Mahkememizin … Esas sayılı dosyası üzerinden ihraç kararının iptali istemli davada 02/05/2017 tarihli ve … Karar sayılı ilam ile davanın kabulü yönünde verilen hükme karşı yapılan temyiz talebine ilişkin Yargıtay … HD’.nce … Esas ve … karar sayılı ilam ile başvurunun reddi ile hükmün onanmasına karar verildiği, bu karara karşı yapılan karar düzeltme başvurusu üzerine Yargıtay … HD.’nce … Esas ve … Karar sayılı ilam ile başvurunun reddine karar verildiği ve hükmün 17/06/2021 tarihinde kesinleştiği görülmüştür.
DELİLLERİN DEĞERLENDİRİLMESİ VE GEREKÇE:
Mahkememizce yapılan yargılama sonucunda; tarafların iddia ve savunmaları, deliller ve tüm dosya kapsamına göre;
Taraflar arası uyuşmazlık konusu hususun; Yukarıda belirtildiği şekilde davacı asilin yönetim kurulu kararı ile davalı kooperatiften ihracına ilişkin kararına yönelik bekletici mesele göz önüne alınarak davacının davalıdan ödediği aidat bedellerinden kaynaklı talebinde haklı olup olmadığı, haklı ise miktarının tespiti ile davalıdan tahsilinin mümkün olup olmadığı hususlarında toplandığı anlaşılmıştır.
Her ne kadar dava sefahatine yönelik yukarıdaki açıklamalar gereği yine yukarıda belirtildiği şekilde uyuşmazlık tespiti yapılmış ise de davacı vekili tarafından sunulan dilekçede iş bu dava konusu uyuşmazlık Yargıtay bozma ilamı ve tefrik sonucu alacak davası olduğu görülmekte ise de dava dilekçesinde bu istemin ihraç kararının iptali istemi yönünden terditli olarak talep edildiği yani ihraç kararının iptali istemli talebin olumsuz karşılanması halinde iş bu alacak iddiasının değerlendirilerek sonuca bağlanmasının talep edildiği anlaşıldığından ve yine yukarıda belirtildiği gibi ihraç kararının iptaline istemine yönelik talep esastan incelenip yukarıda esası belirtilen Mahkememizin … Esas sırası üzerinden davanın kabulü yönünde karar verildiğinden artık terditli istemlilerden ilki değerlendirilmekle mevcut dava konusu uyuşmazlık yönünden bir karar tesis edilemeyeceği anlaşılmıştır.
Bu kapsamda yapılan değerlendirme neticesinde yukarıda belirtildiği şekilde terditli istemlilerde ihraç kararının iptali yönündeki davacı talebi kabul edilmekle ve temyiz ve karar düzeltme incelemesinden geçmekle kesinleştiği anlaşıldığından mevcut davaya konu istem ise ikincil olarak talep edildiğinden kesinleşmekle dava konusuz kaldığından iş bu uyumazlığa konu talep hakkında karar verilmesine yer olmadığına karar vermek gerekmiş ve aşağıdaki şekilde hüküm kurulmuştur.
Bilindiği gibi davanın konusuz kalması durumunda verilecek karar “karar verilmesine yer olmadığına” şeklinde kurulmaktadır.

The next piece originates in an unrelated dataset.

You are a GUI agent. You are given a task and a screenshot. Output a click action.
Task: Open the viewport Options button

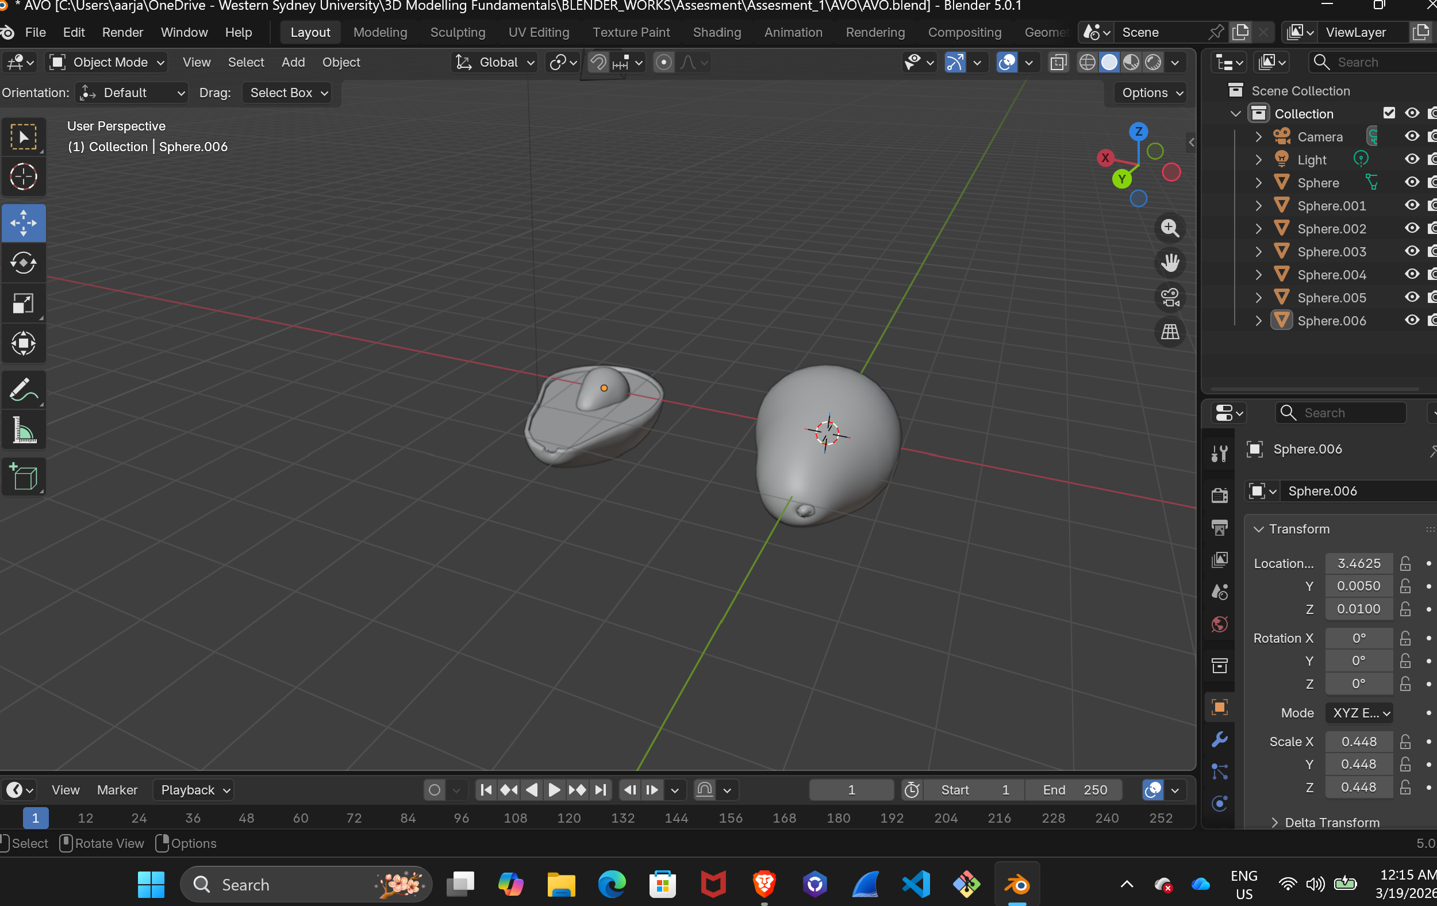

Ancak her hüküm gibi bu hükmün de kanuni sonuçları olmakla birlikte yargılama giderlerinden kimin sorumlu olacağının tespit edilmesi gerekmektedir. Bu tespit için en önemli kriter dava tarihi itibariyle tarafların haklılık oranıdır. Dosya kapsamında bu husus doğrultusunda yapılan değerlendirme neticesinde terditli istemlerden ilki olan çıkma kararının iptali yönündeki istem bakımından davalı tarafın haksızlığı yukarıda belirtilen kesinleşen karar ile sabit olmakla dava tarihi itibariyle haklılığın davacı tarafta olduğu ve bu kapsamda yargılama giderlerinden davalının sorumluluğunun bulunduğu ve ancak istem terditli olarak talep edildiğinden ve üyelikten ihraç kararı yönünden … e. Sayılı dosyasında davacı yan lehine vekalet ücreti takdir edildiğinden yeniden vekalet ücreti takdirine yer olmadığı kanaatine varılmıştır.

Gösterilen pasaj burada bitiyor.